There's another nice trick you can use to significantly improve the look of a rendered HTML diff. Although this doesn't fully solve the initial problem, it will make a significant difference in the appearance of your rendered HTML diffs.

Side-by-side rendered HTML will make it very difficult for your diff to line up vertically. Vertical alignment is crucial for comparing side-by-side diffs. In order to improve the vertical alignment of a side-by-side diff, you can insert invisible HTML elements in each version of the diff at "checkpoints" where the diff should be vertically aligned. Then you can use a bit of client-side JavaScript to add vertical spacing around checkpoint until the sides line up vertically.

Explained in a little more detail:

If you want to use this technique, run your diff algorithm and insert a bunch of visibility:hidden <span>s or tiny <div>s wherever your side-by-side versions should match up, according to the diff. Then run JavaScript that finds each checkpoint (and its side-by-side neighbor) and adds vertical spacing to the checkpoint that is higher-up (shallower) on the page. Now your rendered HTML diff will be vertically aligned up to that checkpoint, and you can continue repairing vertical alignment down the rest of your side-by-side page.

Solution 2:

Over the weekend I posted a new project on codeplex that implements an HTML diff algorithm in C#. The original algorithm was written in Ruby. I understand you were looking for a JavaScript implementation, perhaps having one available in C# with source code could assist you to port the algorithm. Here is the link if you are interested: htmldiff.codeplex.com. You can read more about it here.

UPDATE: This library has been moved to GitHub.

Solution 3:

I ended up needing something similar awhile back. To get the HTML to line up side to side, you could use two iFrames, but you'd then have to tie their scrolling together via javascript as you scroll (if you allow scrolling).

To see the diff, however, you will more than likely want to use someone else's library. I used DaisyDiff, a Java library, for a similar project where my client was happy with seeing a single HTML rendering of the content with MS Word "track changes"-like markup.

HTH

Solution 4:

Consider using the output of links or lynx to render a text-only version of the html, and then diff that.

Solution 5:

What about DaisyDiff (Java and PHP vesions available).

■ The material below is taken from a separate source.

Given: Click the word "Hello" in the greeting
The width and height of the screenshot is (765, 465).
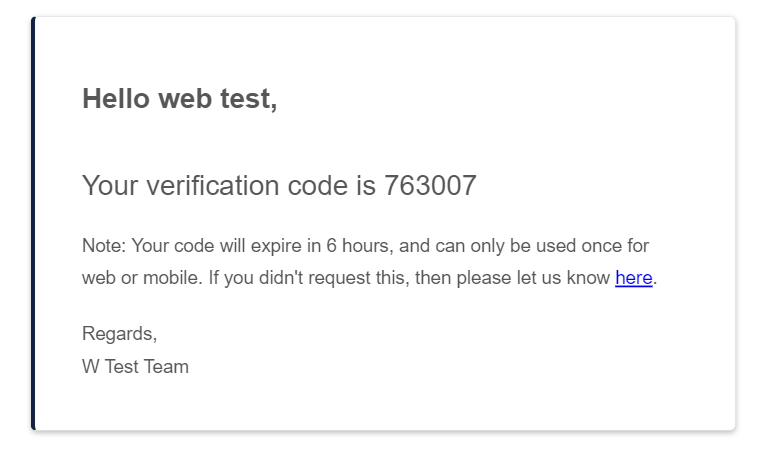Looking at the screenshot, I should tap(116, 99).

Following features are really nice:

  • Works with badly formed HTML that can be found "in the wild".
  • The diffing is more specialized in HTML than XML tree differs. Changing part of a text node will not cause the entire node to be changed.
  • In addition to the default visual diff, HTML source can be diffed coherently.
  • Provides easy to understand descriptions of the changes.
  • The default GUI allows easy browsing of the modifications through keyboard shortcuts and links.